_Extract provided_
---
3 minute read
LOOKING BACK
from July 2021
by 405 Magazine
Cal McLish winds up for a pitch during his time with the Brooklyn Dodgers.
President, Emperor, Chief, Pitcher
The baseball ballad of Oklahoma’s Cal McLish
BY MELISSA MERCER HOWELL
O
klahoma has lent more than its share of talent to major league baseball over the years: Mickey Mantle, Johnny Bench, Bobby Murcer, and the list goes on.
Then there’s Calvin Coolidge Julius Caesar Tuskahoma McLish.
Born in a barn near Anadarko in 1925, McLish rose to become a pitcher in both the American and National Leagues, and then an MLB pitching coach, in a career that spanned 40 years capped by another 20-some years as a scout.
McLish set a few records during his career – not the least of which was his unusually long name, one of the longest in MLB history – but it was his attitude and authenticity that were legendary.
“My father named me Calvin Coolidge Julius Caesar Tuskahoma – a president, a Roman emperor and an Indian chief,” he told Larry Moffi in an oral interview for the book This Side of Cooperstown. “My mother told me that he didn’t get to name any of the other kids. He tried to catch up on me, but I think he was in the firewater.”
Early on, it seemed there was no other path for McLish. When his family moved to Oklahoma City in 1933, he was drawn to the night games at Holland Field at NW 4th St. and Pennsylvania Ave., home to Oklahoma City’s only professional baseball team.
---
_Data provided_
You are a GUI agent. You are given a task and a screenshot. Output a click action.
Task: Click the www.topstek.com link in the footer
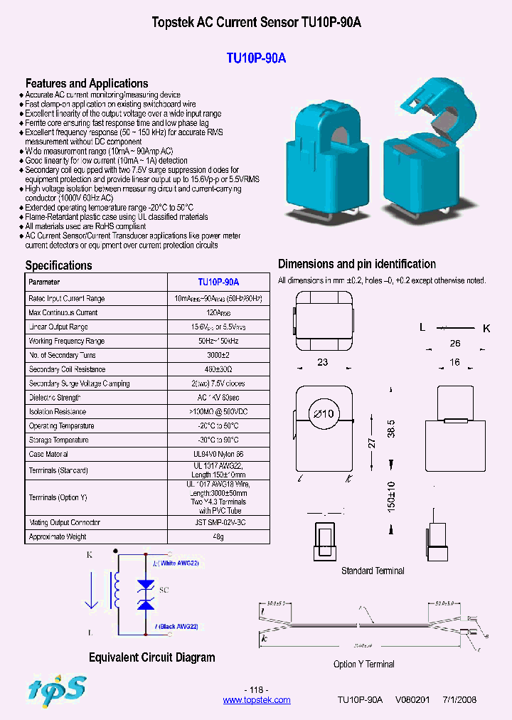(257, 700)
---
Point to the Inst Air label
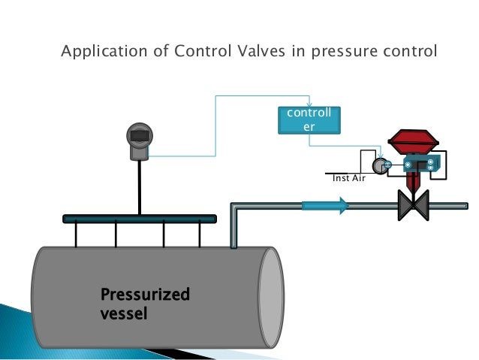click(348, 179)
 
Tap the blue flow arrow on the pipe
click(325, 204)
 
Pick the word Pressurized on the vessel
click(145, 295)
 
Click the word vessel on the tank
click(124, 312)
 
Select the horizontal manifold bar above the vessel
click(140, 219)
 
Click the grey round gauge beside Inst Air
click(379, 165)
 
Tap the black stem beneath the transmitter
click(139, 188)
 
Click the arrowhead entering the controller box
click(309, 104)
---
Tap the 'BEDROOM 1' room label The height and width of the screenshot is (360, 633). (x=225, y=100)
---
_Task instructions_
A – In the McLish article, rewrite the paragraph beginning "Born in a barn near Anadarko" more briefly, keeping its main facts.
B – Write out a passage of the McLish article word for word: start at the words "McLish set a" and stop after "that were legendary.".
The lines come from a separate source.

_Numbered answers_
A – Born in a barn near Anadarko in 1925, McLish pitched in both the American and National Leagues and then became an MLB pitching coach. That 40-year career was followed by 20-some years as a scout.

B –
McLish set a few records during his career – not the least of which was his unusually long name, one of the longest in MLB history – but it was his attitude and authenticity that were legendary.